§ **TAREFA A REALIZAR**
Copie sem alterações um trecho do texto abaixo sobre a lei marcial na Coreia do Sul. Comece nas palavras "O chefe do Estado-Maior" e pare depois de "totalmente do vício.".

§ **TEXTO DE ORIGEM**

Os partidos da oposição sul-coreana anunciaram nesta quarta-feira que apresentaram uma moção para destituir o presidente devido à declaração de lei marcial, segundo a AFP. “Apresentamos uma moção de censura elaborada com urgência”, declararam representantes de seis partidos de oposição, incluindo o principal, o Partido Democrático, em uma entrevista coletiva transmitida ao vivo. Eles acrescentaram que discutiriam quando submetê-la a votação, o que poderia ocorrer já nesta sexta-feira.

O erro de cálculo de Yoon Suk Yeol

É possível que Yoon tenha pensado que sua nostalgia pelo autoritarismo encontraria eco em pelo menos parte do espectro político sul-coreano, mas a votação unânime na Assembleia Nacional para revogar sua declaração, inclusive com apoio de seu próprio partido, sugere que ele calculou mal. Em questão de horas, foi forçado a recuar, e a lei marcial foi formalmente revogada após uma reunião do gabinete.

John Nilsson-Wright, diretor do programa sobre Japão e as Coreias da Universidade de Cambridge, afirma: “O fato de ter agido dessa forma é um sinal de que o governo está em uma situação de crise. Não acredito que reflita uma forte nostalgia da direita pelo autoritarismo; penso que é um reflexo da personalidade de Yoon. O impulso político já estava escapando de suas mãos, e talvez por isso ele tenha decidido agir assim. Mas foi uma decisão temerária e profundamente equivocada”.

O chefe do Estado-Maior do Exército, general Park An-su, chegou a declarar a proibição de toda atividade política e a imposição do controle militar sobre “todos os meios de comunicação e publicações”, mas essas declarações foram completamente ignoradas. A Assembleia Nacional estava em ebulição, as ruas cheias de manifestantes, e os meios de comunicação da Coreia do Sul continuaram informando sobre os acontecimentos à medida que se desenrolavam.

Não está claro se as declarações iniciais de Park se deveram à mera incerteza sobre a legalidade constitucional de uma situação sem precedentes ou a um autêntico entusiasmo golpista. Em seu discurso noturno, Yoon afirmou que as tropas retornariam aos quartéis, mas, historicamente, exércitos que experimentaram o poder político raramente se curam totalmente do vício.

§ **DADOS REGISTRADOS**

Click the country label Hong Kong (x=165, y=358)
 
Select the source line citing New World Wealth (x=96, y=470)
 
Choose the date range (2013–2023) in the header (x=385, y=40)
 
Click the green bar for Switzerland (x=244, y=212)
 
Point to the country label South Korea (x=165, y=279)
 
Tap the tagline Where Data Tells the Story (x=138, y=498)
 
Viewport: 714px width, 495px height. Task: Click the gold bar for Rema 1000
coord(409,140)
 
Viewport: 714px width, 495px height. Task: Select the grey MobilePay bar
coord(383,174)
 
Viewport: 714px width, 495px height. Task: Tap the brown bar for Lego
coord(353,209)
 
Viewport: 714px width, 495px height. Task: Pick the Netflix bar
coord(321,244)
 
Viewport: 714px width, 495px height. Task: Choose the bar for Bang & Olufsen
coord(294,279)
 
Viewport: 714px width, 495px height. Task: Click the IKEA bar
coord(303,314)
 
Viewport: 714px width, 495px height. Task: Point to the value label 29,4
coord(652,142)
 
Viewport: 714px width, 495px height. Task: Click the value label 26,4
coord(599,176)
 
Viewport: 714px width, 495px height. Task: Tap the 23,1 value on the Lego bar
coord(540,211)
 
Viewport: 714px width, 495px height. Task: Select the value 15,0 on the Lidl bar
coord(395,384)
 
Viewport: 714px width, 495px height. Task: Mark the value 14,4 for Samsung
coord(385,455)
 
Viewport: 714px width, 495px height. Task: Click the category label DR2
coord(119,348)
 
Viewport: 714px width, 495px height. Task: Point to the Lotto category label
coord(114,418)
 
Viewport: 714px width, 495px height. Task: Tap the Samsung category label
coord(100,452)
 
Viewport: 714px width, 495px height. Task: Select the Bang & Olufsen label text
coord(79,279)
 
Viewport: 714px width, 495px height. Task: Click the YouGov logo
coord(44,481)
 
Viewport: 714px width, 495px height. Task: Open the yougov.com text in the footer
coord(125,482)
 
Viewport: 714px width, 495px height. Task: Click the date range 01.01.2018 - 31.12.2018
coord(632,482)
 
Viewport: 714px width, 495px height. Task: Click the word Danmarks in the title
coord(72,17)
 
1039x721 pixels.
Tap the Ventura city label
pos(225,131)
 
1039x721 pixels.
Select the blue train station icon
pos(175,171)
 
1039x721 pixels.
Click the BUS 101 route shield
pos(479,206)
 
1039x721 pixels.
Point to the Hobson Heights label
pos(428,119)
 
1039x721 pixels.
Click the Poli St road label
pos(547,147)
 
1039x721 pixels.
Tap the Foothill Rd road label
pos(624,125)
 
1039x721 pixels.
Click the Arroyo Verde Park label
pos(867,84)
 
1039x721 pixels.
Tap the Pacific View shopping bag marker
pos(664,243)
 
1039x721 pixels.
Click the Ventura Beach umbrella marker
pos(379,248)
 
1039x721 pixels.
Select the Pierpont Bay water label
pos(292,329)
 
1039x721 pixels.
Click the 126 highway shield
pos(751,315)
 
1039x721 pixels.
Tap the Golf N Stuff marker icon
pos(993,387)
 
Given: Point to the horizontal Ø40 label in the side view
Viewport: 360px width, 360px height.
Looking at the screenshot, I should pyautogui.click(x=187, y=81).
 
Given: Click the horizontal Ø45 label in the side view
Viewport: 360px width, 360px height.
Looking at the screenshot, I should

§ **RESPOSTA FINAL**
O chefe do Estado-Maior do Exército, general Park An-su, chegou a declarar a proibição de toda atividade política e a imposição do controle militar sobre “todos os meios de comunicação e publicações”, mas essas declarações foram completamente ignoradas. A Assembleia Nacional estava em ebulição, as ruas cheias de manifestantes, e os meios de comunicação da Coreia do Sul continuaram informando sobre os acontecimentos à medida que se desenrolavam.

Não está claro se as declarações iniciais de Park se deveram à mera incerteza sobre a legalidade constitucional de uma situação sem precedentes ou a um autêntico entusiasmo golpista. Em seu discurso noturno, Yoon afirmou que as tropas retornariam aos quartéis, mas, historicamente, exércitos que experimentaram o poder político raramente se curam totalmente do vício.